[ACTIVITY]
Only the lines from the line with "Instruction: Click the" through the end of the records belong in your reply, copied exactly, with every picture left out.

[Items from a dataset]

- Opening Delimiter -

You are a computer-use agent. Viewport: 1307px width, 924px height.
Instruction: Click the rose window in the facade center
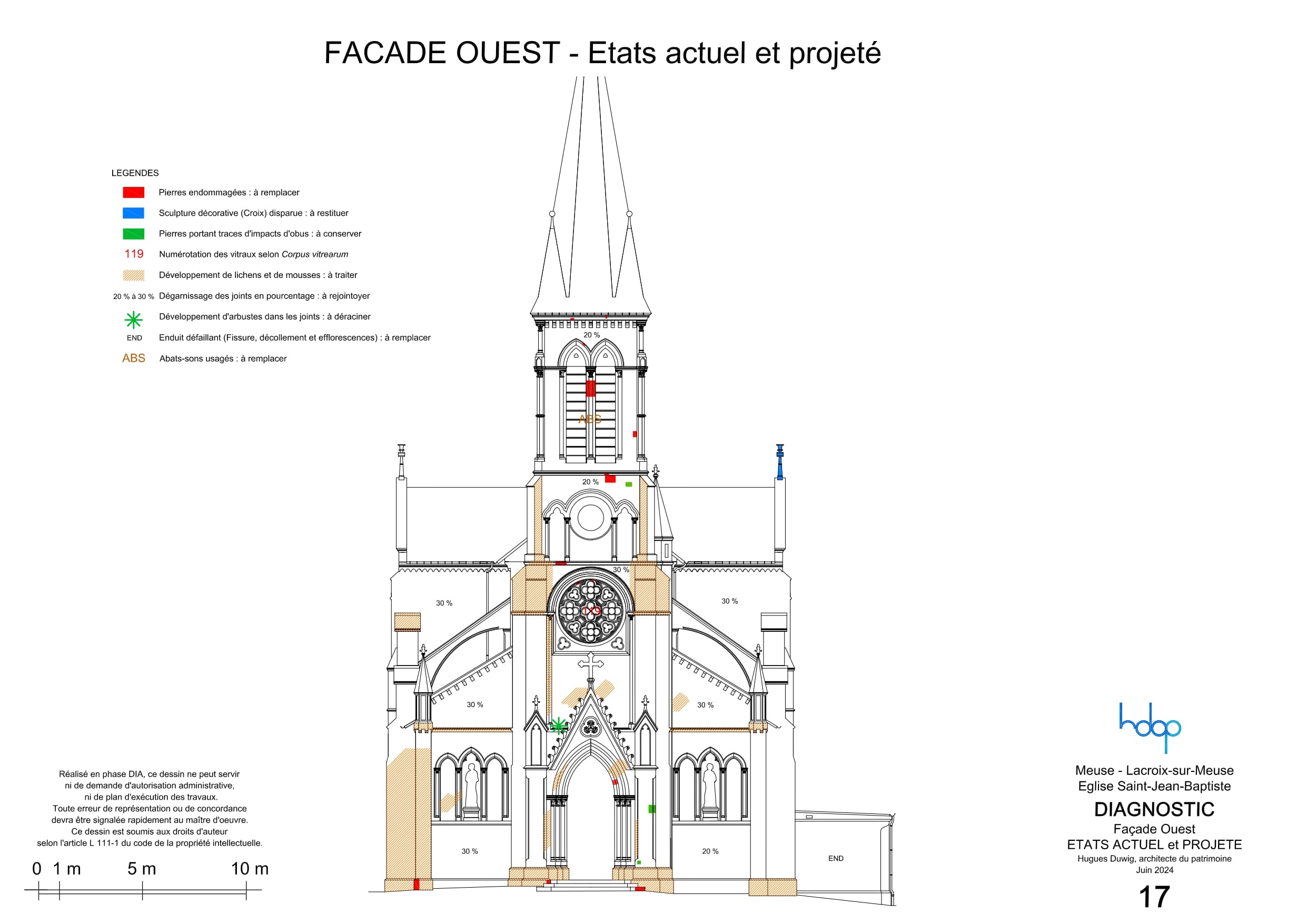coord(590,612)
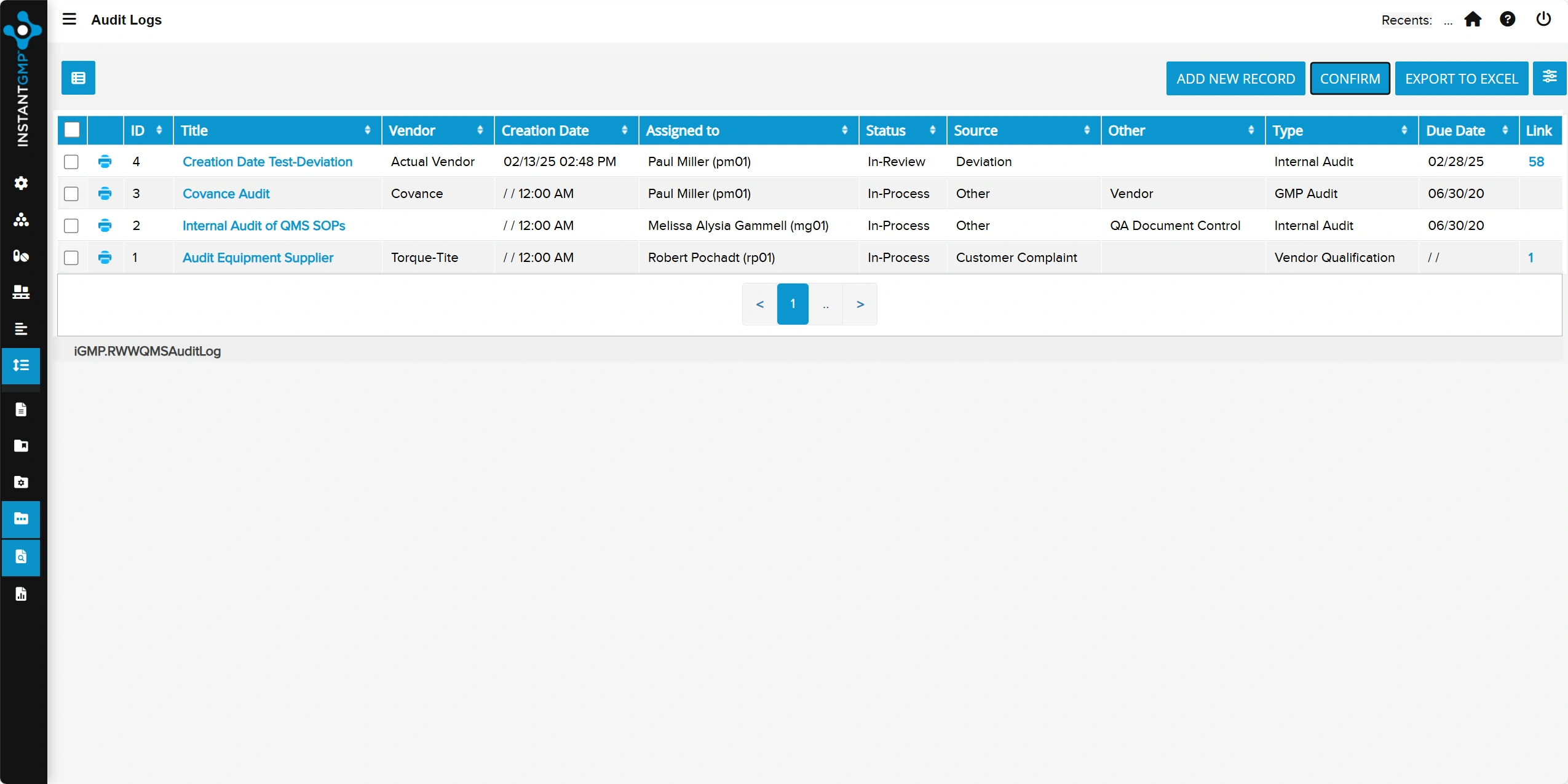Open the gear settings sidebar icon
The height and width of the screenshot is (784, 1568).
pyautogui.click(x=21, y=183)
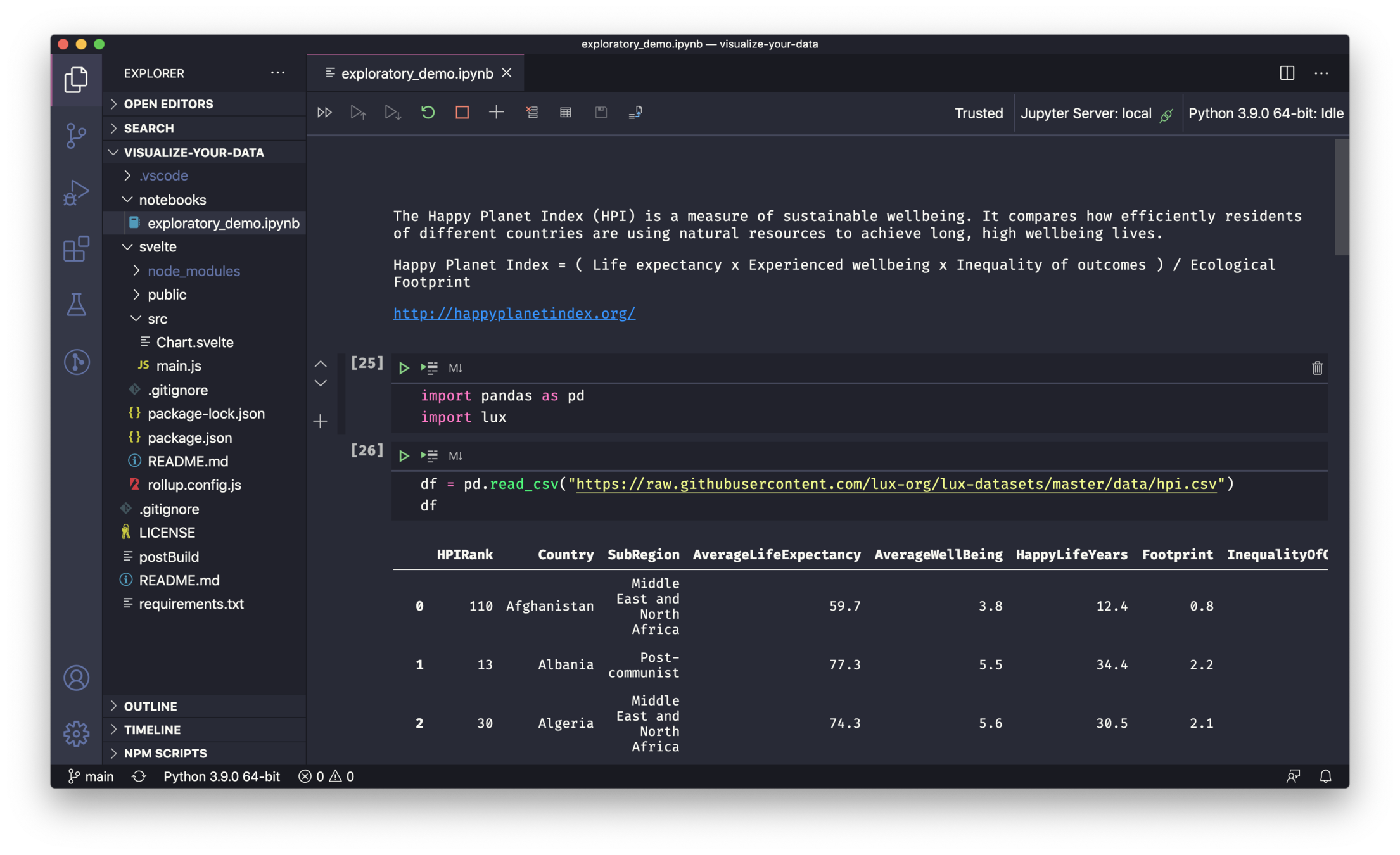
Task: Click Python 3.9.0 64-bit kernel selector
Action: [1265, 113]
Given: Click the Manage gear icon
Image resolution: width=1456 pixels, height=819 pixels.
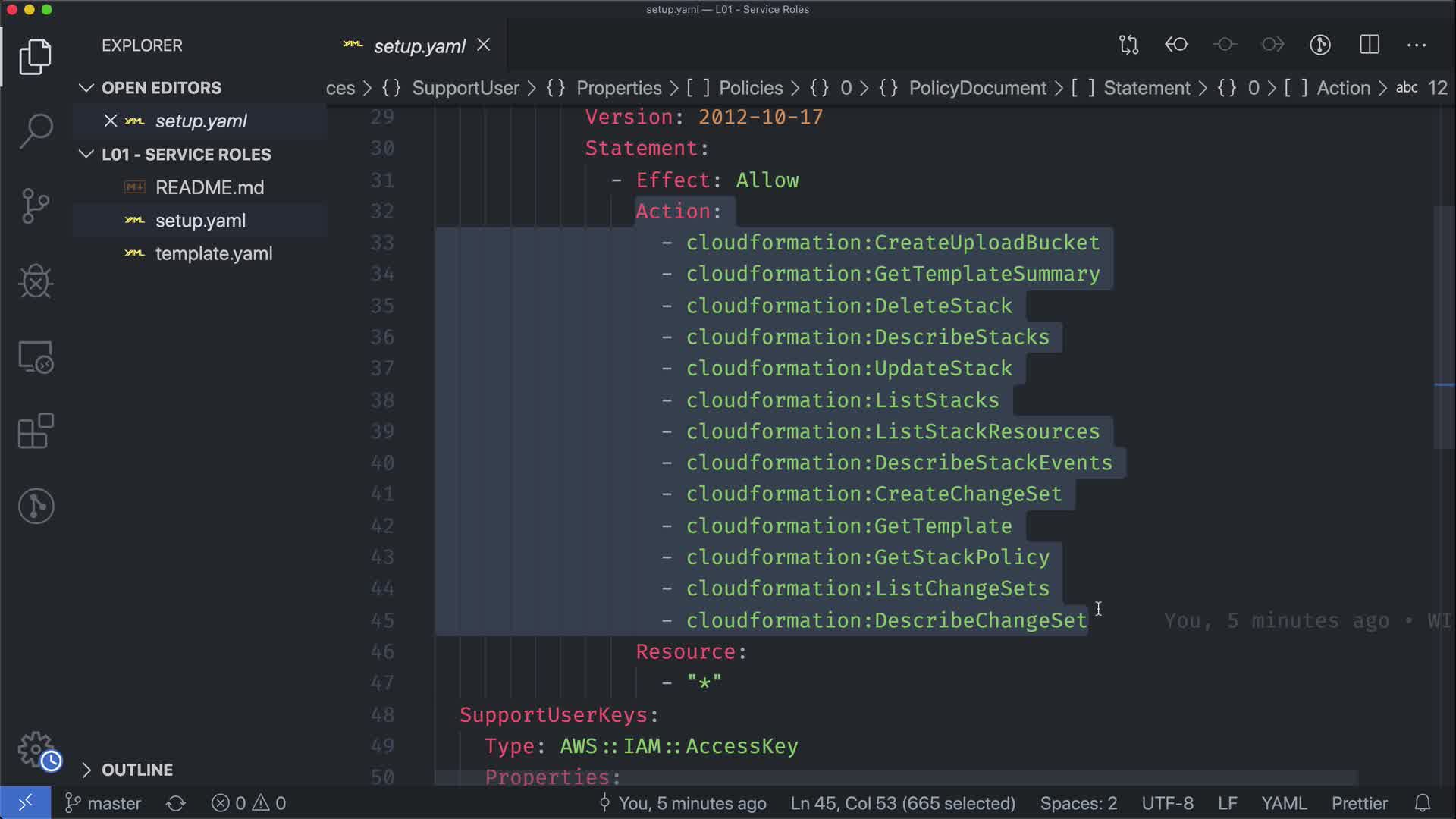Looking at the screenshot, I should [x=36, y=749].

- Closing Delimiter -

[SOLUTION TO THIS EXERCISE]
Instruction: Click the rose window in the facade center
coord(590,612)
Open the gear settings sidebar icon
The height and width of the screenshot is (784, 1568).
pyautogui.click(x=21, y=183)
Task: Click Python 3.9.0 64-bit kernel selector
Action: [1265, 113]
Given: Click the Manage gear icon
Image resolution: width=1456 pixels, height=819 pixels.
Looking at the screenshot, I should [x=36, y=749].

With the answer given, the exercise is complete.